◆ **What is required**:
Please write every entry out again, exactly as it reads below.

(Saved data entries)
------------------------------
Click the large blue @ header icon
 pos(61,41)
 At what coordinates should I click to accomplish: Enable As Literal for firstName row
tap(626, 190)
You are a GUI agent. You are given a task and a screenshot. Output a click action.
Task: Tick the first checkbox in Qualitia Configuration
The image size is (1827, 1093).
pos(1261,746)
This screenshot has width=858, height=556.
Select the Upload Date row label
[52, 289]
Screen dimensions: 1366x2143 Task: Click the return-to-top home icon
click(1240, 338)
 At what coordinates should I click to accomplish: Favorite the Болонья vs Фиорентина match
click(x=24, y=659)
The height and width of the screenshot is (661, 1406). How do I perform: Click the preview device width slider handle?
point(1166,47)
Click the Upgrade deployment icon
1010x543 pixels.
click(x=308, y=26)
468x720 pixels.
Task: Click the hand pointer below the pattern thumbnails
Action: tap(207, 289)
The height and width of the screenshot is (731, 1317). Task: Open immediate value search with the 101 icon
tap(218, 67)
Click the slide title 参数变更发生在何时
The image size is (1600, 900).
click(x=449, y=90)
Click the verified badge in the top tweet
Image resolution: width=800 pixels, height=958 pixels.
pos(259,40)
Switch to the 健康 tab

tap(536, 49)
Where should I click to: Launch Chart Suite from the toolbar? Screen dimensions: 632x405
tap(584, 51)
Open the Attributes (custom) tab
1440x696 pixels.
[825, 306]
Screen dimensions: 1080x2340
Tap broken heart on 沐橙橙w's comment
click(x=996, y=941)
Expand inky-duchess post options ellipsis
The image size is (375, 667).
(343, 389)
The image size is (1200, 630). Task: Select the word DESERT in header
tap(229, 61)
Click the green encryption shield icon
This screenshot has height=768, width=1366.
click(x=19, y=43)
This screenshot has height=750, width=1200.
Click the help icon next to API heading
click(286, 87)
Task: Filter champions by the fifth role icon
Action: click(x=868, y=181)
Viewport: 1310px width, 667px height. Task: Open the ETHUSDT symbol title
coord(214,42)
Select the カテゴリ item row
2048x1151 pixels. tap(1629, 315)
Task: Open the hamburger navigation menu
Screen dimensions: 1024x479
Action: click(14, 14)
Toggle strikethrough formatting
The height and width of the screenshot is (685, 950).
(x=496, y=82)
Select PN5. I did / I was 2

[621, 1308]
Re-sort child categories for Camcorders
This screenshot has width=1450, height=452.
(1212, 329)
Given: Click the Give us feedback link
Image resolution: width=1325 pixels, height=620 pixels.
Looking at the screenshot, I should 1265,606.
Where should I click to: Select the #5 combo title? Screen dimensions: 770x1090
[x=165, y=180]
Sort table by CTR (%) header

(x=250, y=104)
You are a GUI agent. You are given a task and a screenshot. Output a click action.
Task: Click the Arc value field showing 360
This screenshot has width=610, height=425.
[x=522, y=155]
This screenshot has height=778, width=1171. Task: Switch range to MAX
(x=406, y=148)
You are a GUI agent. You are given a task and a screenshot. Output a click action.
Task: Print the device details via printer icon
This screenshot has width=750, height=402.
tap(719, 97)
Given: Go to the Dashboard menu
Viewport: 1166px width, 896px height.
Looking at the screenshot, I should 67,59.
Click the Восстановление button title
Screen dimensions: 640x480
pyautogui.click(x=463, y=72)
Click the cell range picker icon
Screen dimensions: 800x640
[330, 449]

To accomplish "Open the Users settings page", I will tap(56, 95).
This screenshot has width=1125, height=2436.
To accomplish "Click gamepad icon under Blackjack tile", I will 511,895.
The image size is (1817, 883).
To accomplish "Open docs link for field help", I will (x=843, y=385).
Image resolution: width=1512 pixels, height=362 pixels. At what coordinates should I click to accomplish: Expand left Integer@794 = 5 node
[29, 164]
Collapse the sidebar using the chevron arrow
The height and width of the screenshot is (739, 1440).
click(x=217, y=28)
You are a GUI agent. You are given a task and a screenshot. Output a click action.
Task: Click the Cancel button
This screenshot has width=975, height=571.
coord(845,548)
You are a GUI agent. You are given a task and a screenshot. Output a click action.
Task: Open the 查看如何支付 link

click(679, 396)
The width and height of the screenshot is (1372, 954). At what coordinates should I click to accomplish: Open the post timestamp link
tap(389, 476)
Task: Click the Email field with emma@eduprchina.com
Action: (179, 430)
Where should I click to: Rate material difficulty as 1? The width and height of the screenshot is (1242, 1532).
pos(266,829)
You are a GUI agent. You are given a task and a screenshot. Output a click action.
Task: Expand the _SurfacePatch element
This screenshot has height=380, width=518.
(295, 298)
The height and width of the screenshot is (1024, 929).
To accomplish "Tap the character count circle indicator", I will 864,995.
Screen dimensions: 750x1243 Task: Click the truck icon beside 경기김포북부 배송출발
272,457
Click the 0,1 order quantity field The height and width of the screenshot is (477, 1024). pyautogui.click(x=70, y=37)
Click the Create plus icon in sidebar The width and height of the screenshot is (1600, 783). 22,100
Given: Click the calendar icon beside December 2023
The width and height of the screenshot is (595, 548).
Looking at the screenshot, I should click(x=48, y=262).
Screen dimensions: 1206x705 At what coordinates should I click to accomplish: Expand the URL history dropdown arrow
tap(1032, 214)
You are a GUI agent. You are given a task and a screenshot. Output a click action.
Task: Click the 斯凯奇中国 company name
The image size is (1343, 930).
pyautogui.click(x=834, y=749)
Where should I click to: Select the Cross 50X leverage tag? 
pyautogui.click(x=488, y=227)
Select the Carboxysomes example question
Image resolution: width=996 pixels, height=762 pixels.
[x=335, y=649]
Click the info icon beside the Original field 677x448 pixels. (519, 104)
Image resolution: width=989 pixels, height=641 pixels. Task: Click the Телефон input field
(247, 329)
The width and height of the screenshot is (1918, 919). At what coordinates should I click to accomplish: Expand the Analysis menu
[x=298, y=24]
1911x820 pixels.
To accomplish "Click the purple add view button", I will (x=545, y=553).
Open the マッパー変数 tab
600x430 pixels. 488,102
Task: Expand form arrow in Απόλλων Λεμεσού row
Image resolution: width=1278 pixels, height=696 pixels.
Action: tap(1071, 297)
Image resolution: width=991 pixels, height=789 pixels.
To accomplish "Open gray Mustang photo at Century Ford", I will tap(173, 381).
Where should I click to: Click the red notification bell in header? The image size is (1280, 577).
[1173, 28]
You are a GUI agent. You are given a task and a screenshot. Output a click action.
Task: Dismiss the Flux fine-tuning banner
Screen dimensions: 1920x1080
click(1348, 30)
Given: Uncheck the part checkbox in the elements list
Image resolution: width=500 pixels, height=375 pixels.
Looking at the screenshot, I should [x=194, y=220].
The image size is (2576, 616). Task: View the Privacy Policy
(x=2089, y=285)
------------------------------
◆ **Written response**:
Click the large blue @ header icon
 pos(61,41)
 At what coordinates should I click to accomplish: Enable As Literal for firstName row
tap(626, 190)
You are a GUI agent. You are given a task and a screenshot. Output a click action.
Task: Tick the first checkbox in Qualitia Configuration
The image size is (1827, 1093).
pos(1261,746)
This screenshot has width=858, height=556.
Select the Upload Date row label
[52, 289]
Screen dimensions: 1366x2143 Task: Click the return-to-top home icon
click(1240, 338)
 At what coordinates should I click to accomplish: Favorite the Болонья vs Фиорентина match
click(x=24, y=659)
The height and width of the screenshot is (661, 1406). How do I perform: Click the preview device width slider handle?
point(1166,47)
Click the Upgrade deployment icon
1010x543 pixels.
click(x=308, y=26)
468x720 pixels.
Task: Click the hand pointer below the pattern thumbnails
Action: tap(207, 289)
The height and width of the screenshot is (731, 1317). Task: Open immediate value search with the 101 icon
tap(218, 67)
Click the slide title 参数变更发生在何时
The image size is (1600, 900).
click(x=449, y=90)
Click the verified badge in the top tweet
Image resolution: width=800 pixels, height=958 pixels.
pos(259,40)
Switch to the 健康 tab

tap(536, 49)
Where should I click to: Launch Chart Suite from the toolbar? Screen dimensions: 632x405
tap(584, 51)
Open the Attributes (custom) tab
1440x696 pixels.
[825, 306]
Screen dimensions: 1080x2340
Tap broken heart on 沐橙橙w's comment
click(x=996, y=941)
Expand inky-duchess post options ellipsis
The image size is (375, 667).
(343, 389)
The image size is (1200, 630). Task: Select the word DESERT in header
tap(229, 61)
Click the green encryption shield icon
This screenshot has height=768, width=1366.
click(x=19, y=43)
This screenshot has height=750, width=1200.
Click the help icon next to API heading
click(286, 87)
Task: Filter champions by the fifth role icon
Action: click(x=868, y=181)
Viewport: 1310px width, 667px height. Task: Open the ETHUSDT symbol title
coord(214,42)
Select the カテゴリ item row
2048x1151 pixels. tap(1629, 315)
Task: Open the hamburger navigation menu
Screen dimensions: 1024x479
Action: click(14, 14)
Toggle strikethrough formatting
The height and width of the screenshot is (685, 950).
(x=496, y=82)
Select PN5. I did / I was 2

[621, 1308]
Re-sort child categories for Camcorders
This screenshot has width=1450, height=452.
(1212, 329)
Given: Click the Give us feedback link
Image resolution: width=1325 pixels, height=620 pixels.
Looking at the screenshot, I should 1265,606.
Where should I click to: Select the #5 combo title? Screen dimensions: 770x1090
[x=165, y=180]
Sort table by CTR (%) header

(x=250, y=104)
You are a GUI agent. You are given a task and a screenshot. Output a click action.
Task: Click the Arc value field showing 360
This screenshot has width=610, height=425.
[x=522, y=155]
This screenshot has height=778, width=1171. Task: Switch range to MAX
(x=406, y=148)
You are a GUI agent. You are given a task and a screenshot. Output a click action.
Task: Print the device details via printer icon
This screenshot has width=750, height=402.
tap(719, 97)
Given: Go to the Dashboard menu
Viewport: 1166px width, 896px height.
Looking at the screenshot, I should 67,59.
Click the Восстановление button title
Screen dimensions: 640x480
pyautogui.click(x=463, y=72)
Click the cell range picker icon
Screen dimensions: 800x640
[330, 449]

To accomplish "Open the Users settings page", I will tap(56, 95).
This screenshot has width=1125, height=2436.
To accomplish "Click gamepad icon under Blackjack tile", I will 511,895.
The image size is (1817, 883).
To accomplish "Open docs link for field help", I will (x=843, y=385).
Image resolution: width=1512 pixels, height=362 pixels. At what coordinates should I click to accomplish: Expand left Integer@794 = 5 node
[29, 164]
Collapse the sidebar using the chevron arrow
The height and width of the screenshot is (739, 1440).
click(x=217, y=28)
You are a GUI agent. You are given a task and a screenshot. Output a click action.
Task: Click the Cancel button
This screenshot has width=975, height=571.
coord(845,548)
You are a GUI agent. You are given a task and a screenshot. Output a click action.
Task: Open the 查看如何支付 link

click(679, 396)
The width and height of the screenshot is (1372, 954). At what coordinates should I click to accomplish: Open the post timestamp link
tap(389, 476)
Task: Click the Email field with emma@eduprchina.com
Action: (179, 430)
Where should I click to: Rate material difficulty as 1? The width and height of the screenshot is (1242, 1532).
pos(266,829)
You are a GUI agent. You are given a task and a screenshot. Output a click action.
Task: Expand the _SurfacePatch element
This screenshot has height=380, width=518.
(295, 298)
The height and width of the screenshot is (1024, 929).
To accomplish "Tap the character count circle indicator", I will 864,995.
Screen dimensions: 750x1243 Task: Click the truck icon beside 경기김포북부 배송출발
272,457
Click the 0,1 order quantity field The height and width of the screenshot is (477, 1024). pyautogui.click(x=70, y=37)
Click the Create plus icon in sidebar The width and height of the screenshot is (1600, 783). 22,100
Given: Click the calendar icon beside December 2023
The width and height of the screenshot is (595, 548).
Looking at the screenshot, I should click(x=48, y=262).
Screen dimensions: 1206x705 At what coordinates should I click to accomplish: Expand the URL history dropdown arrow
tap(1032, 214)
You are a GUI agent. You are given a task and a screenshot. Output a click action.
Task: Click the 斯凯奇中国 company name
The image size is (1343, 930).
pyautogui.click(x=834, y=749)
Where should I click to: Select the Cross 50X leverage tag? 
pyautogui.click(x=488, y=227)
Select the Carboxysomes example question
Image resolution: width=996 pixels, height=762 pixels.
[x=335, y=649]
Click the info icon beside the Original field 677x448 pixels. (519, 104)
Image resolution: width=989 pixels, height=641 pixels. Task: Click the Телефон input field
(247, 329)
The width and height of the screenshot is (1918, 919). At what coordinates should I click to accomplish: Expand the Analysis menu
[x=298, y=24]
1911x820 pixels.
To accomplish "Click the purple add view button", I will (x=545, y=553).
Open the マッパー変数 tab
600x430 pixels. 488,102
Task: Expand form arrow in Απόλλων Λεμεσού row
Image resolution: width=1278 pixels, height=696 pixels.
Action: tap(1071, 297)
Image resolution: width=991 pixels, height=789 pixels.
To accomplish "Open gray Mustang photo at Century Ford", I will tap(173, 381).
Where should I click to: Click the red notification bell in header? The image size is (1280, 577).
[1173, 28]
You are a GUI agent. You are given a task and a screenshot. Output a click action.
Task: Dismiss the Flux fine-tuning banner
Screen dimensions: 1920x1080
click(1348, 30)
Given: Uncheck the part checkbox in the elements list
Image resolution: width=500 pixels, height=375 pixels.
Looking at the screenshot, I should [x=194, y=220].
The image size is (2576, 616). Task: View the Privacy Policy
(x=2089, y=285)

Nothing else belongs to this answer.